Jess pulled her face away and looked at Dani, whose face was lit with energy.
“You’re a weirdo,” Jess told her.
She grinned. “Well, how often do you get to see a lizard’s eye like that?”
“Not often,” Jess said. “Practically never.”
Dani changed her voice, affecting the accent of a hokey 1940s movie director. “Hang with me, kid. I’ll make you a star.” She waggled an imaginary cigar.
Jess laughed. “What?”
“I don’t know,” Dani said. “Just in a goofy mood.” She shrugged. She took off her glasses and wiped them with the hem of her shirt, then sighed and put them back on. “I guess we have to study.”
“I guess so,” Jess said.
They sat across from each other on the beds and pulled out their books and notebooks, spreading them across the matching blue bedspreads. No, duvets. The cloth was soft as talc.
Jess had finished most of her Humanities essay on Antony and Cleopatra, so she thumbed through the play, double-checking her quotations, and then they exchanged papers. Dani wrote notes in the margins with a purple pen. Sometimes her lips moved as she read, and when she focused intently, she put the tip of her tongue against her teeth.
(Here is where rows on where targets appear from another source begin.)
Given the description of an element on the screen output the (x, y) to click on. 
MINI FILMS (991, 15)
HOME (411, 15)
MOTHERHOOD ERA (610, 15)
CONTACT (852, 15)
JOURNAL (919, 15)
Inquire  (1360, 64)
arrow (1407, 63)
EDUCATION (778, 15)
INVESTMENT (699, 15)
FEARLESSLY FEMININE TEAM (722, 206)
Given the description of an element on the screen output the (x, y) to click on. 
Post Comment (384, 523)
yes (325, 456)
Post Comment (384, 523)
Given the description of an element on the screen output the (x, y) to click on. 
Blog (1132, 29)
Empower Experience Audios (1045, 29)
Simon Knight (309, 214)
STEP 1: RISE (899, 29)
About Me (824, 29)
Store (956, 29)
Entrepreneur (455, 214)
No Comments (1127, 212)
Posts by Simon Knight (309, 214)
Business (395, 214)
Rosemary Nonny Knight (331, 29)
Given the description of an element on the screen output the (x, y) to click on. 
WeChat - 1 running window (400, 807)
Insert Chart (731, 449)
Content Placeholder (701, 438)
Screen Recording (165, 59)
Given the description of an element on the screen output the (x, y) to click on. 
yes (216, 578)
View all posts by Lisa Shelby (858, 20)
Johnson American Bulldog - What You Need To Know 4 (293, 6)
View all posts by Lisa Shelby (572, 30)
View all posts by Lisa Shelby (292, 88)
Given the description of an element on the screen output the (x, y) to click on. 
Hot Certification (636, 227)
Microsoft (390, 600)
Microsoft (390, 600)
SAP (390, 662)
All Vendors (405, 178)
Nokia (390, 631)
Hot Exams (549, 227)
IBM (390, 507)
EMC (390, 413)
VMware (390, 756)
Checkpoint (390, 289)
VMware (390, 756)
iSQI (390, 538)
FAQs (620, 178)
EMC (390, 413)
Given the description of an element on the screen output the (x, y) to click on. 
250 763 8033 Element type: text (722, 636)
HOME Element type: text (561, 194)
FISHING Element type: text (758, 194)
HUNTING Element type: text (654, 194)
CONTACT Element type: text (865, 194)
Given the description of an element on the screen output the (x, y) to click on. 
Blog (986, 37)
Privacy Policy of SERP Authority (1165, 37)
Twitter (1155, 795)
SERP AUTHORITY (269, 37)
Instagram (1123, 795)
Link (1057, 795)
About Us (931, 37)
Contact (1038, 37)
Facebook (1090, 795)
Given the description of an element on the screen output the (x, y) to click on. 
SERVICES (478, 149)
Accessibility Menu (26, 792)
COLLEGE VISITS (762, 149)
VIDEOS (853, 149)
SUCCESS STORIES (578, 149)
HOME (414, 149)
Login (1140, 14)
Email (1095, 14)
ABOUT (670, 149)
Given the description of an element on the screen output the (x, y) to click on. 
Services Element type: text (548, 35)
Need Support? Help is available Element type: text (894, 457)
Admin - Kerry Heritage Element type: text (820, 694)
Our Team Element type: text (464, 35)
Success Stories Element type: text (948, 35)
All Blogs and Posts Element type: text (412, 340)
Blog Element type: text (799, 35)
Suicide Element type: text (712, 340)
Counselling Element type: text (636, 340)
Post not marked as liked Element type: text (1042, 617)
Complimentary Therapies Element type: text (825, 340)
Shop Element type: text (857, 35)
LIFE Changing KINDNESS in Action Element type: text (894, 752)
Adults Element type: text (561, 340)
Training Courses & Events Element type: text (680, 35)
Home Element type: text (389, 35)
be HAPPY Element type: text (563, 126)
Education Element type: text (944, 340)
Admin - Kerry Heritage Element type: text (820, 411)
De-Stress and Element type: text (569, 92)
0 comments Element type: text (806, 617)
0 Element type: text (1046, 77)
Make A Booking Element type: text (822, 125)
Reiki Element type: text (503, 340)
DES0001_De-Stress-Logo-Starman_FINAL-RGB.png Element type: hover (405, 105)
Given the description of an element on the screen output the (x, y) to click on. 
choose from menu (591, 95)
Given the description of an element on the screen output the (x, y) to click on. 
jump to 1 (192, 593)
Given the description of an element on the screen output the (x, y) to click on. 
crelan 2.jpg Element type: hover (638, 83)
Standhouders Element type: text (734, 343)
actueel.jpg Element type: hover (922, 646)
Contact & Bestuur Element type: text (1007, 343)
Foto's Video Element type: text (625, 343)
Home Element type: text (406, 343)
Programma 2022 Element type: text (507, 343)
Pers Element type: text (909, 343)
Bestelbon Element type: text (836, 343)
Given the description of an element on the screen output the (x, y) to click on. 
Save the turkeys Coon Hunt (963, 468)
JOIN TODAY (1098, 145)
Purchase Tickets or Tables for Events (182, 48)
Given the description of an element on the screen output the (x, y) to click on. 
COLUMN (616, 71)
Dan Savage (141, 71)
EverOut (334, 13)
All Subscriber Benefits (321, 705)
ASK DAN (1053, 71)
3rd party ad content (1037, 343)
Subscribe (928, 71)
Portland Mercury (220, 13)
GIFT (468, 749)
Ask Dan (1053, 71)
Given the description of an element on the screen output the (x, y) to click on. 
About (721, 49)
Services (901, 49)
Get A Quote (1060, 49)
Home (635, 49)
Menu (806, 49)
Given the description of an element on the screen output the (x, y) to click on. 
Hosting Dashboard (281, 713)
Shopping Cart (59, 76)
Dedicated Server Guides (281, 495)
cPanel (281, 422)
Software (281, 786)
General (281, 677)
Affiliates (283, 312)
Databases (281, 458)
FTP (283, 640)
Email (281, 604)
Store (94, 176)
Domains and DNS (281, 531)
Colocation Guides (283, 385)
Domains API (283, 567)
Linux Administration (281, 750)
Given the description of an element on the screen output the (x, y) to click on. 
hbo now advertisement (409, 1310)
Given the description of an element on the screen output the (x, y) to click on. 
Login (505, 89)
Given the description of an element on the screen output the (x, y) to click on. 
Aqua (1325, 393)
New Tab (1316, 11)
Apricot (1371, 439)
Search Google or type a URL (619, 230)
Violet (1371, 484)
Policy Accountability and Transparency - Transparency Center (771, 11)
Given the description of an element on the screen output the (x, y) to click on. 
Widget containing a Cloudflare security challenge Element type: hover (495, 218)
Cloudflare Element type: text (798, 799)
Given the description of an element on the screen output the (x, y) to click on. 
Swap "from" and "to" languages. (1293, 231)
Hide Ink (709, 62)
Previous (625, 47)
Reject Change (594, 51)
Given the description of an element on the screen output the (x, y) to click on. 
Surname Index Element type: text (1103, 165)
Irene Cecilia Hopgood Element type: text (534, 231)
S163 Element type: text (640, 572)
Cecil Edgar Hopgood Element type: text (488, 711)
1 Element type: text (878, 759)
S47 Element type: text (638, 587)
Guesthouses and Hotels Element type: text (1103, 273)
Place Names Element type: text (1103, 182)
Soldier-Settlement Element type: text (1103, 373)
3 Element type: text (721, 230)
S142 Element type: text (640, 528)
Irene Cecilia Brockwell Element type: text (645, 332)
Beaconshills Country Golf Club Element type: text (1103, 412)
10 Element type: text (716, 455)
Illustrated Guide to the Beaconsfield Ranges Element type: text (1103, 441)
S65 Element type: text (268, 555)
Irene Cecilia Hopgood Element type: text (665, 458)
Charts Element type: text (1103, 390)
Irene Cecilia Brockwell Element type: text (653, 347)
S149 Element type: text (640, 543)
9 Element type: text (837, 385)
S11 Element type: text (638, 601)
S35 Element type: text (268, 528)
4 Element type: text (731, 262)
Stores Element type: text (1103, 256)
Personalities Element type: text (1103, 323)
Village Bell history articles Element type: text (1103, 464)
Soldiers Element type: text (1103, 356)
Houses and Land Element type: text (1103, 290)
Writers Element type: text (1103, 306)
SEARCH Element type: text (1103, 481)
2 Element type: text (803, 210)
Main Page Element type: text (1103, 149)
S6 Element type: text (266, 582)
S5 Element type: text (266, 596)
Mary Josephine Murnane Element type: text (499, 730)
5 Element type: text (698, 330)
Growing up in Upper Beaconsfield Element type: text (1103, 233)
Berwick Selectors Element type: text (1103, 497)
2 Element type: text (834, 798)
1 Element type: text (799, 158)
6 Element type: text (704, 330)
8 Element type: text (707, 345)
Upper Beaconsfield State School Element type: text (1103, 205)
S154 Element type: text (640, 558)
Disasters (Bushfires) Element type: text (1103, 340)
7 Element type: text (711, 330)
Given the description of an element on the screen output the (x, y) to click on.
Dani said, “God, I’m going cross-eyed.” She pushed her glasses up and rubbed her eyes and then shut her book with a
snap. “Let’s do something else. Something we don’t usually do. What do you usually do?”
Jess thought about it. Write bad poems. Read. Listen to music. Watch sitcoms with her mother over dinner. Flip through the dictionary and encyclopedia, close her eyes, and pick entries at random. Sneak out and roam around in the dark streets of a town she still didn’t know. Try not to think of the Boy, of her father with his new family, of her mom crying in her sleep, but then think about all those things anyway, the images flipping fast behind her eyes like an animation.
“Not much,” she said.
Dani said, “Do you think being only children makes us smarter? Or weirder?”
Jess shrugged. “Both, probably.” Except she wasn’t an only child anymore. She said, “I have a sister now. My dad had a kid.”
“Really? Where are they?”
“California.”
“Do you visit him?”
“No,” she said. She wished this was because she’d refused, but the truth was, he hadn’t asked. He had started including his phone number in the cards, though, with a note: “Call if you need anything.”
“Do you miss him?” Dani said.
Jess looked at the microscope, at the lump of the toad next to it. She had told herself she didn’t, but in that moment she could feel his shoulder where she so often rested her head, the scratchy hair on his knuckles. She smelled the scent of basil from his “world-famous” spaghetti. She heard the sound of his honking laugh. She didn’t know how to express this kind of missing. It was as if he was both there and not there, like the horned toad, and she squinted at the microscopic moments, looking for answers. She didn’t know how to say any of that. She nodded instead, offering a small shrug.